In una società dove l’aspetto diventa sempre più importante, si sta abbassando sempre di più l'età media in cui si manifestano i primi sintomi legati ai disturbi alimentari, primo campanello d’allarme.
La cultura predominante sembra spingerci in questa direzione, ma il corpo non è tutto e quando lo sguardo dell’altro diventa uno specchio deforme dobbiamo stare attenti all’impatto che le immagini di bellezza e perfezione possono avere sulla crescita individuale.

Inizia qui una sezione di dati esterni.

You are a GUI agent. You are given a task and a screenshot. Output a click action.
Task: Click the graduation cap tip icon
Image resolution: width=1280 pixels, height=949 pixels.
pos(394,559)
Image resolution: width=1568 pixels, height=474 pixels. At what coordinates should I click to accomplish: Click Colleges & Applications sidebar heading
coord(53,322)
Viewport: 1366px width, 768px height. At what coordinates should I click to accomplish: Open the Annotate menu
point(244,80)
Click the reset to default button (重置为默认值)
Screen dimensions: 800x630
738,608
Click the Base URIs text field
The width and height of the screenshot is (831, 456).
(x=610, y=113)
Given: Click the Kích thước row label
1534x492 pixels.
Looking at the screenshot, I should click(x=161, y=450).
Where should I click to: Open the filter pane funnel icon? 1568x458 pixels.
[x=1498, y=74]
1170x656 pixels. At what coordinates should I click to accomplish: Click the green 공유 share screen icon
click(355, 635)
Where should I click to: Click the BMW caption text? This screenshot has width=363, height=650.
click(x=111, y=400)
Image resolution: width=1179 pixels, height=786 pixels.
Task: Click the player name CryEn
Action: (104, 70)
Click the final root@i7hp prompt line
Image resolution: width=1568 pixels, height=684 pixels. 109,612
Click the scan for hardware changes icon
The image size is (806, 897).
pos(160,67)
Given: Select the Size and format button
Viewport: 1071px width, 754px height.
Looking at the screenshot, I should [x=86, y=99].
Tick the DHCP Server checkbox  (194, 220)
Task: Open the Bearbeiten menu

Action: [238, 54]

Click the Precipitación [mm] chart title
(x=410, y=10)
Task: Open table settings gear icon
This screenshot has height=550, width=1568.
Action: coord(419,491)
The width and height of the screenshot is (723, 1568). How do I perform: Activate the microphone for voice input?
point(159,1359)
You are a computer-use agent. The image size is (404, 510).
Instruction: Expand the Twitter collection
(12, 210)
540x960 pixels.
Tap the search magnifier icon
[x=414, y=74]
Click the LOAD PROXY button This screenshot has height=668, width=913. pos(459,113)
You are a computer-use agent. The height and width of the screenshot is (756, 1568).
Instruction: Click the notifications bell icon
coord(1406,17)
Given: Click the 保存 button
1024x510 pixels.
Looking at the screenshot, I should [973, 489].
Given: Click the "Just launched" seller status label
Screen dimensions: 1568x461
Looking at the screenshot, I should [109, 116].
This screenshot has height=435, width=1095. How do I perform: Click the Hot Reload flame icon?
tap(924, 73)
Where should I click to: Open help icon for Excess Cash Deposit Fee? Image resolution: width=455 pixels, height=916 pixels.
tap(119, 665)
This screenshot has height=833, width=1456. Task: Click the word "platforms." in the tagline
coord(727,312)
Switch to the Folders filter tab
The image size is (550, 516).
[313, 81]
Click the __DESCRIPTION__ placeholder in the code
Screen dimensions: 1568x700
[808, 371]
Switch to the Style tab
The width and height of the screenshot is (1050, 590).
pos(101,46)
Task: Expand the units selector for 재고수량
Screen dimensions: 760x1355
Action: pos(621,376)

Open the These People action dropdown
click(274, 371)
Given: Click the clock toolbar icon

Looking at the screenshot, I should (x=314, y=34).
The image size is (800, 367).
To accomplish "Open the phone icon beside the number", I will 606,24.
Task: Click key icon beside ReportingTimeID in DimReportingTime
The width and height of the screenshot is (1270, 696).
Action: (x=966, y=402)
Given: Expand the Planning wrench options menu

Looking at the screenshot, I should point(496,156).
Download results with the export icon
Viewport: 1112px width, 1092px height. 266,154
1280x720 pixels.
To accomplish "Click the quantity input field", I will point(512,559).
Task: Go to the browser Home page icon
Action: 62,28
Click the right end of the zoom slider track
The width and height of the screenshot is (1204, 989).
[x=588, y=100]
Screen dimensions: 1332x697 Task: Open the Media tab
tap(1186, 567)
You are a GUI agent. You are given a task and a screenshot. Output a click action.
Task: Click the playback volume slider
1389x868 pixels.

Nell’era 4.0 sono le immagini a comunicare, più delle parole, il che lascia presupporre che si dia più rilevanza all’involucro che al suo contenuto e questo oltre ad essere impensabile è anche pericoloso.
Ecco qui qualche dato: ogni anno si registrano 8.500 nuovi casi di persone che si sono ammalate di un disturbo alimentare e ad ammalarsi sono soprattutto le donne, con un’incidenza del 95%. Secondo gli esperti inoltre, anoressia e bulimiahanno un esordio prevalentemente adolescenziale. Altri disturbi, come ad esempio il Binge-Eating (detto anche Bed – acronimo dell’inglese Binge Eating Disorder, Disturbo da alimentazione incontrollata) caratterizzato da abbuffate che ricorrono ciclicamente, possono avere una comparsa più tardiva.
Il più diffuso, tra i disturbi alimentari nei bambini, è il comportamento selettivo, Arfid (disturbo evitante/restrittivo dell’assunzione del cibo) per cui i bambini mangiano solo alcune tipologie di cibi, escludendo tutte le altre. La scelta viene fatta in modo abbastanza casuale, per categorie che possono essere il colore o il tipo di consistenza: ci sono bambini che mangiano solo cibi bianchi, altri che mangiano solo cibi semi-solidi come frullati o pappine, altri ancora, per esempio, solo pasta al pomodoro e hamburger. Immediatamente dopo abbiamo la neofobia, cioè la paura dei cibi nuovi.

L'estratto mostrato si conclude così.